QBE Insurance Group Ltd (ASX: QBE) released its full-year results to the market for the period ending 31 December 2018, reporting a cash profit after tax of US $715 million compared to a loss of $1.25 billion in the prior year.
QBE is an international insurance company, with operations mainly in Australia, America, Europe and the Asia Pacific region.
Key Results
QBE reported (all figures are USD unless stated otherwise):
- Gross written premium up 3% to $13.66 billion
- Adjusted combined operating ratio of 95.7% (prior year 103.9%)
- Additional claims ratio (excluding Crop and LMI) improved to 50.2% (prior year 53.1%)
- Adjusted commission and expense ratio broadly stable at 31.6% (prior year 31.8%)
- Net investment yield of 2.2% (prior year 3.1%)
- Debt to equity ratio reduced to 38% (prior year 40.8%)
- Cash profit after tax of $715 million (prior year loss of $262 million)
- Net profit after tax (NPAT) of $390 million (prior year loss of $1,249 million)
- Final dividend of AUD 28cps franked at 60% (prior year 4cps franked at 30%), bringing the total dividends for the year to 50cps (prior year 26cps).
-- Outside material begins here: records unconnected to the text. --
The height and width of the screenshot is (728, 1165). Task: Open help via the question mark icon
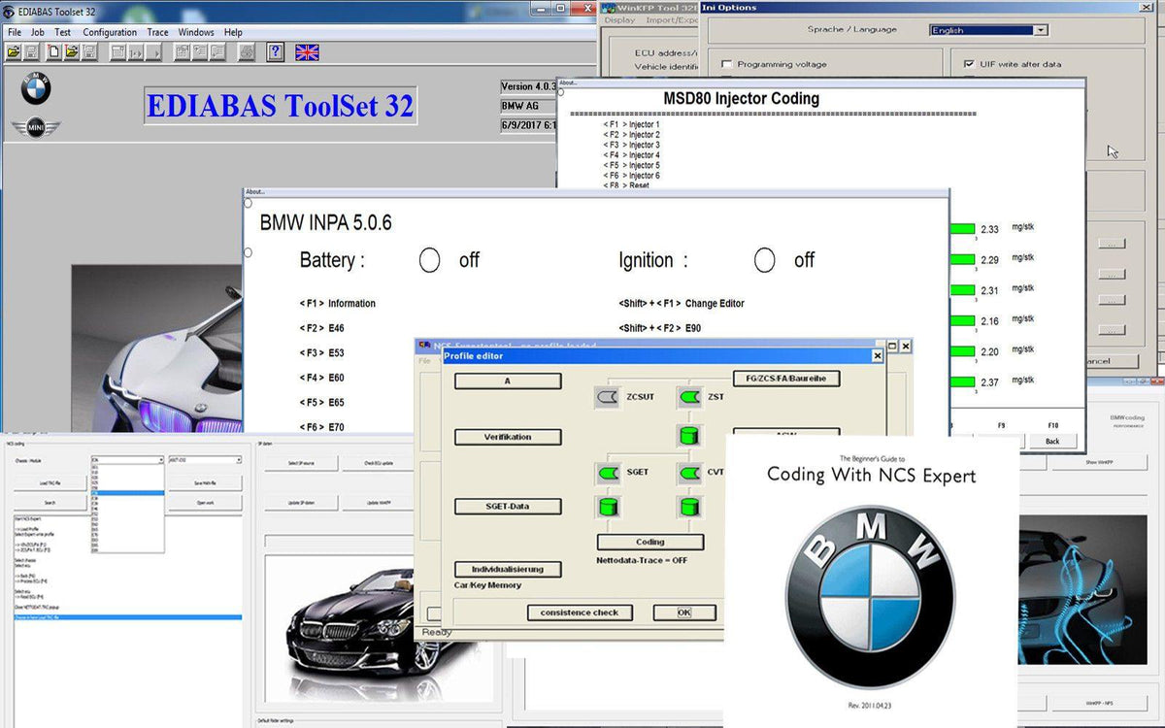(x=276, y=52)
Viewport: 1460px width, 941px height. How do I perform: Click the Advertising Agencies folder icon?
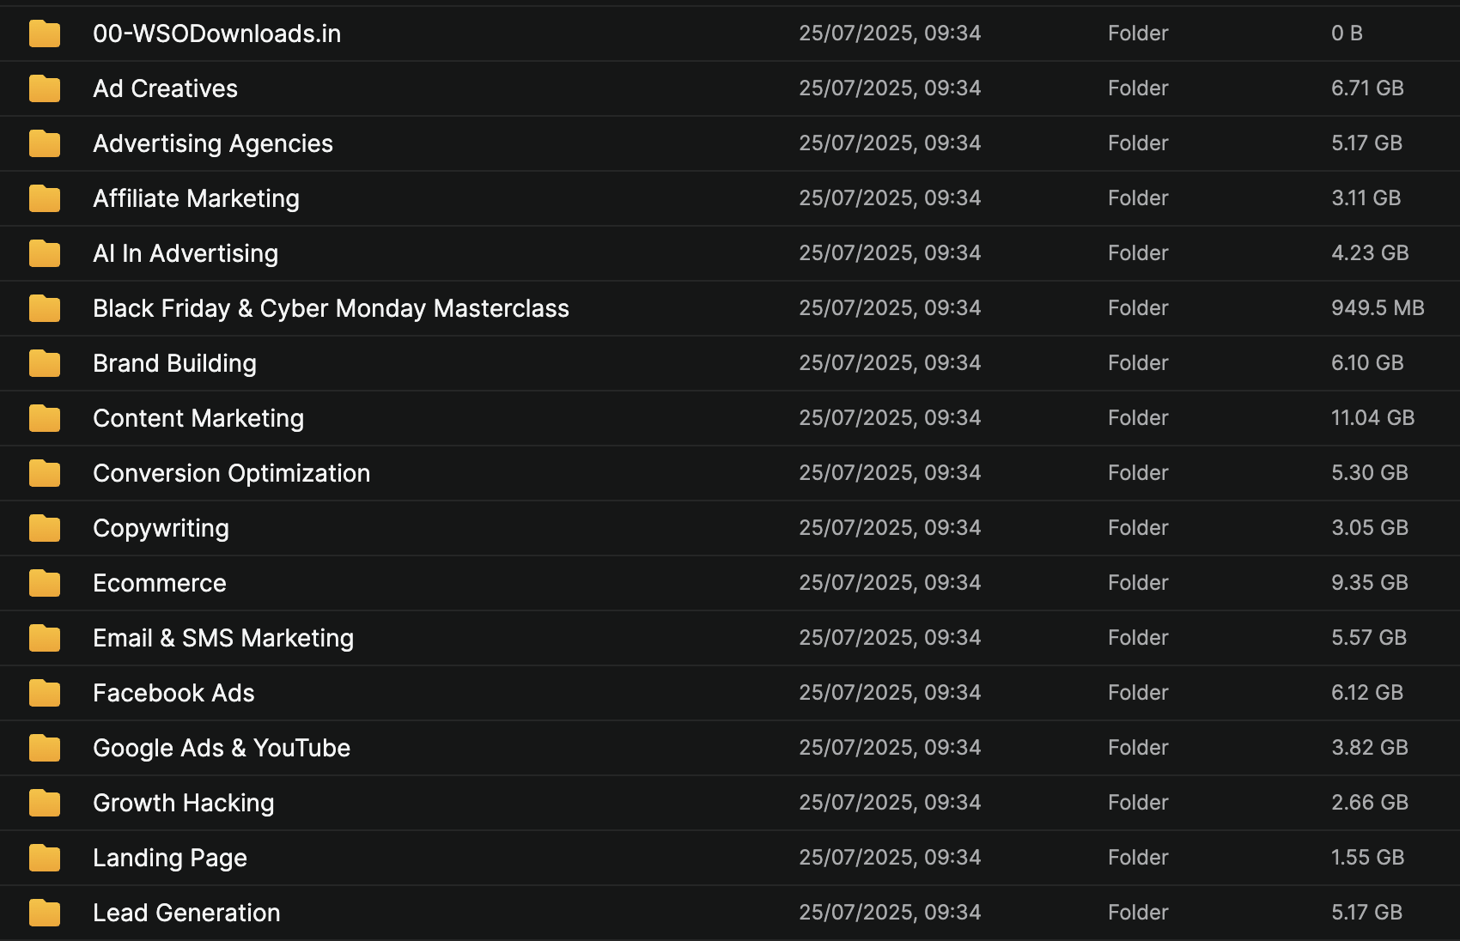pos(45,143)
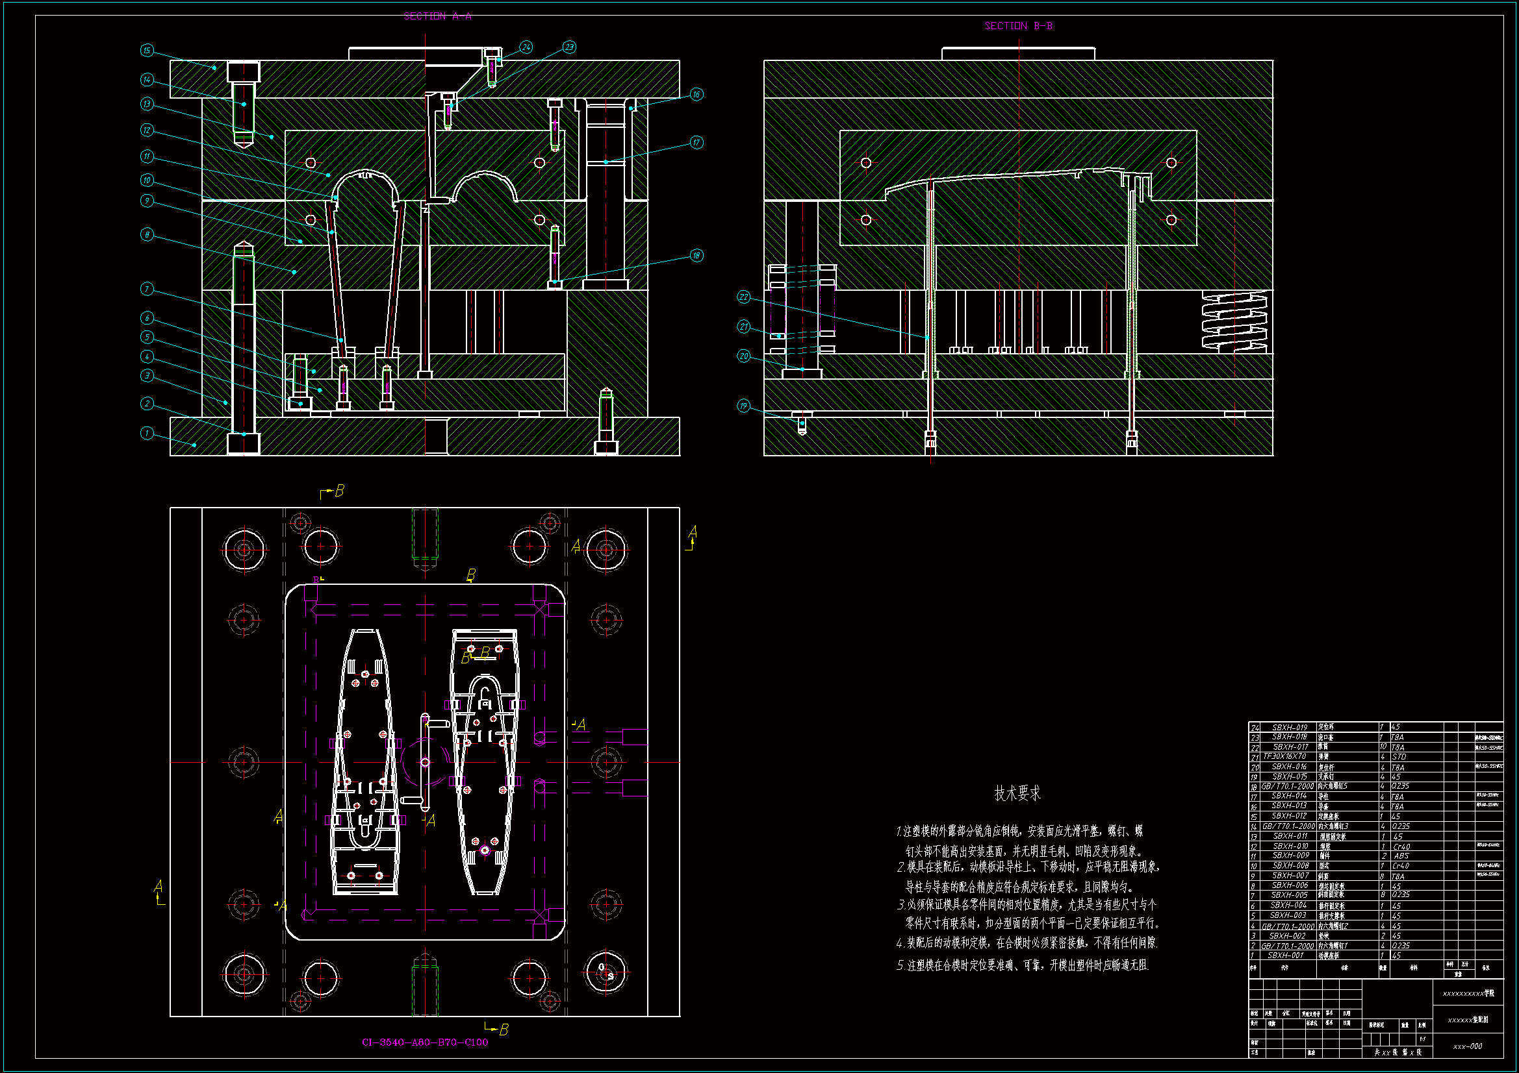The image size is (1519, 1073).
Task: Click part balloon number 12
Action: 147,130
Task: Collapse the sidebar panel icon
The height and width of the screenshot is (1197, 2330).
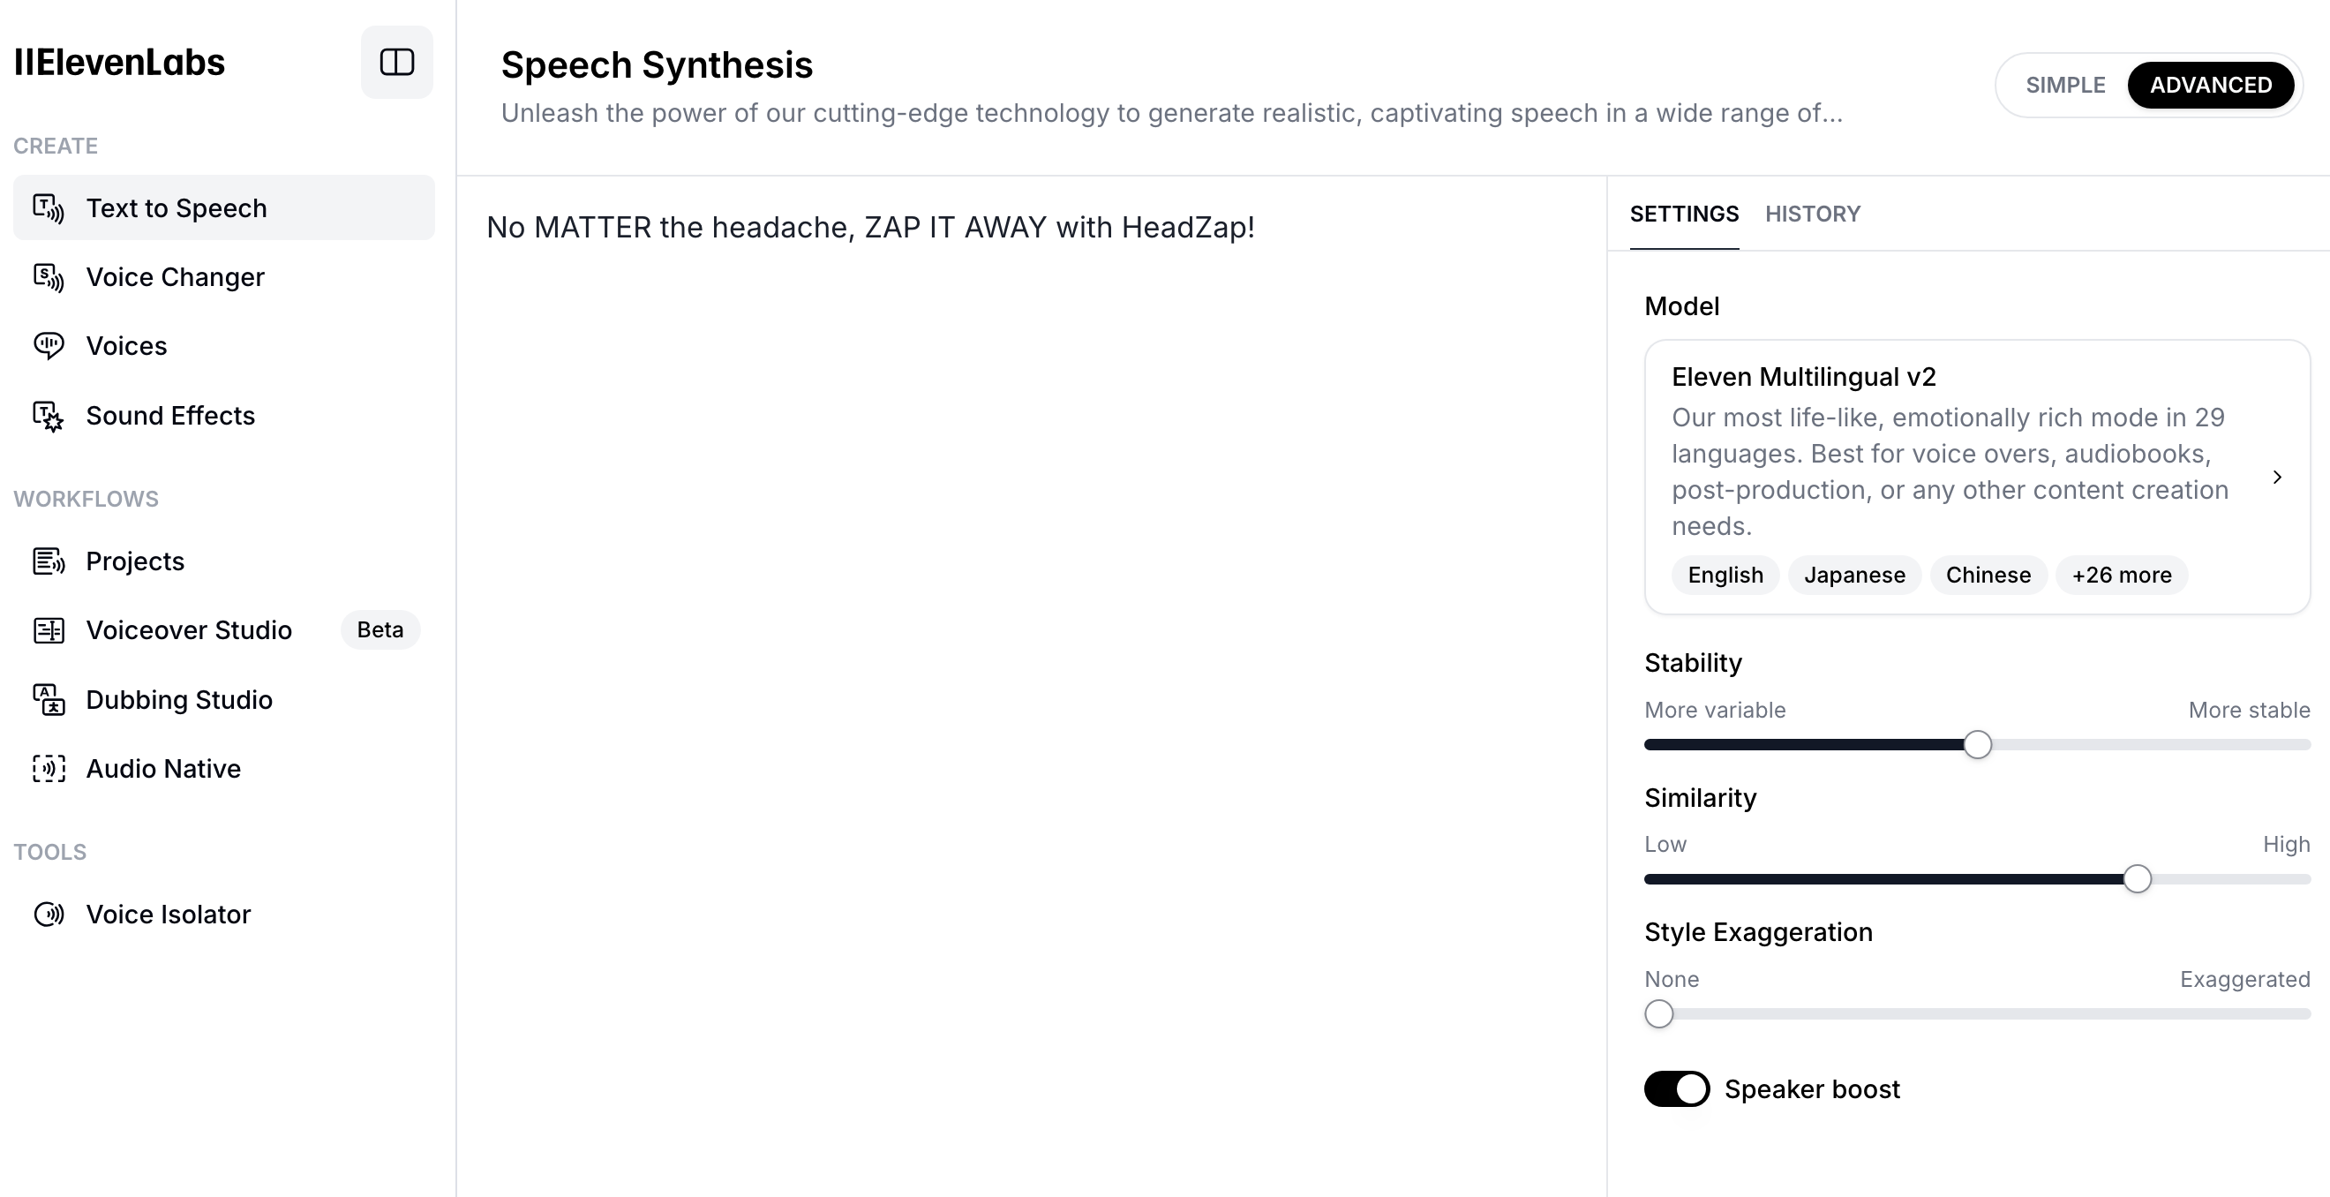Action: point(396,62)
These key results include various assumptions and should be reviewed diligently to see what they exclude.
Management Commentary
CEO Pat Regan said, “the actions we have taken to simplify the Group, implement a rigorous performance management framework and upgrade core capabilities in pricing, risk selection and claims management delivered meaningful improvement in the underlying quality of our business and our financial performance in 2018”.
Future Outlook
The company reported they expected a combined operating ratio of 94.5-96.5% in FY19 with a net investment return of 3% to 3.5%.
Rask Perspective
While it was a nice recovery from last year’s loss due to hurricanes and wildfires in the US, lumpy earnings are the inherent nature of an insurance company like QBE. The key is being able to raise premiums in disaster periods like last year and maintain them, along with disciplined underwriting.
While the company reported it raised premiums an average of 5% on a continuing operations basis in 2018, I feel QBE is not as disciplined as other insurance providers at underwriting. Therefore, QBE is not a stock I will be looking to add to my portfolio.